Marchés obligataires : une accalmie avant les données américaines
La séance a débuté sous tension sur les marchés de taux en Europe avant de connaître une accalmie relative en fin de journée, portée par l'espoir — encore mince — d'une solution diplomatique permettant de rouvrir le passage maritime dans le détroit d'Ormuz. Ce canal stratégique, lorsque menacé, alimente des craintes de hausse du prix du pétrole et, par ricochet, d'accélération de l'inflation.

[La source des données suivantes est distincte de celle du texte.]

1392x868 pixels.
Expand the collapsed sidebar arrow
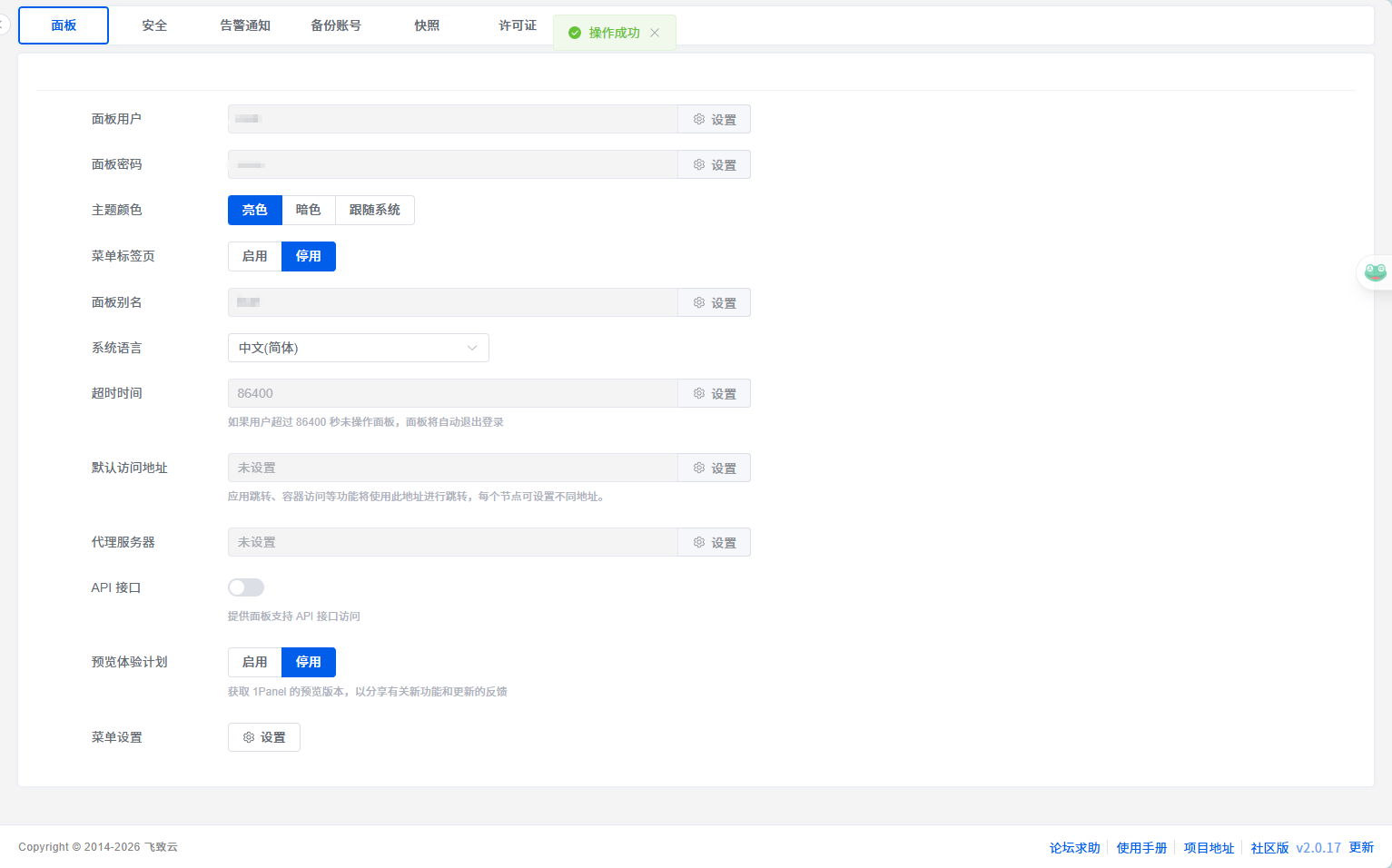click(4, 25)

Sur les taux souverains, les variations restent notables : le rendement du BTP 10 ans italien a brièvement grimpé vers 4,01% avant de redescendre autour de 3,95%. En France, l'OAT 10 ans est passée d'un test à 4,02% pour s'établir ensuite près de 3,98%.
"CPI"
Cette volatilité arrive dans un contexte d'attente : les principaux indicateurs américains, notamment les indices des prix à la consommation (CPI) et à la production, vont être publiés et sont susceptibles de redistribuer les cartes en matière de politique monétaire américaine.
Les taux américains et l'hypothèse d'un tournant Fed
Aux États-Unis, les rendements se sont légèrement tassés : le T-Bond 10 ans recule à 4,688%, le 30 ans à 5,236% et le 2 ans à 4,227%. Ces mouvements traduisent un déplacement des attentes sur la trajectoire des taux courts et longs.
- La probabilité d'une hausse ou d'une baisse des taux en septembre, selon le FedWatch Tool de CME Group, apparaît désormais équilibrée autour de 45/45, avec environ 10% d'indécis.
- Il s'agit d'un changement notable par rapport à la semaine précédente, où près des deux tiers des investisseurs anticipaient une hausse de 25 points de base.
- Cette hésitation reflète la sensibilité du marché aux données d'inflation et au risque géopolitique qui pèse sur les prix de l'énergie.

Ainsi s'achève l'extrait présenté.